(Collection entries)
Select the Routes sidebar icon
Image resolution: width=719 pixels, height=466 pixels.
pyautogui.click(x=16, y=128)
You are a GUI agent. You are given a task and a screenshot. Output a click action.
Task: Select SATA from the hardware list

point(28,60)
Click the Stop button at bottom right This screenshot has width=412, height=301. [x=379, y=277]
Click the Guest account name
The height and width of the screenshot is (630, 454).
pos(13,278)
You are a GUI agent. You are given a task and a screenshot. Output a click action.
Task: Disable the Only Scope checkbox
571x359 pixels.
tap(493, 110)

==

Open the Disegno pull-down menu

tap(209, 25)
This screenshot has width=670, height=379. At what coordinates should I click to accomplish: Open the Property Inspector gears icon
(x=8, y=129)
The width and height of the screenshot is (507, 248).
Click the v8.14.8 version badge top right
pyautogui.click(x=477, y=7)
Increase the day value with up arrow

DESCRIPTION OF THE TASK
All that is wanted is the stretch of lines above from the one containing "Open the Disegno pull-down menu" through the one containing "Increase the day value with up arrow", duplicated exactly.

EXERCISE RESPONSE
Open the Disegno pull-down menu

tap(209, 25)
This screenshot has width=670, height=379. At what coordinates should I click to accomplish: Open the Property Inspector gears icon
(x=8, y=129)
The width and height of the screenshot is (507, 248).
Click the v8.14.8 version badge top right
pyautogui.click(x=477, y=7)
Increase the day value with up arrow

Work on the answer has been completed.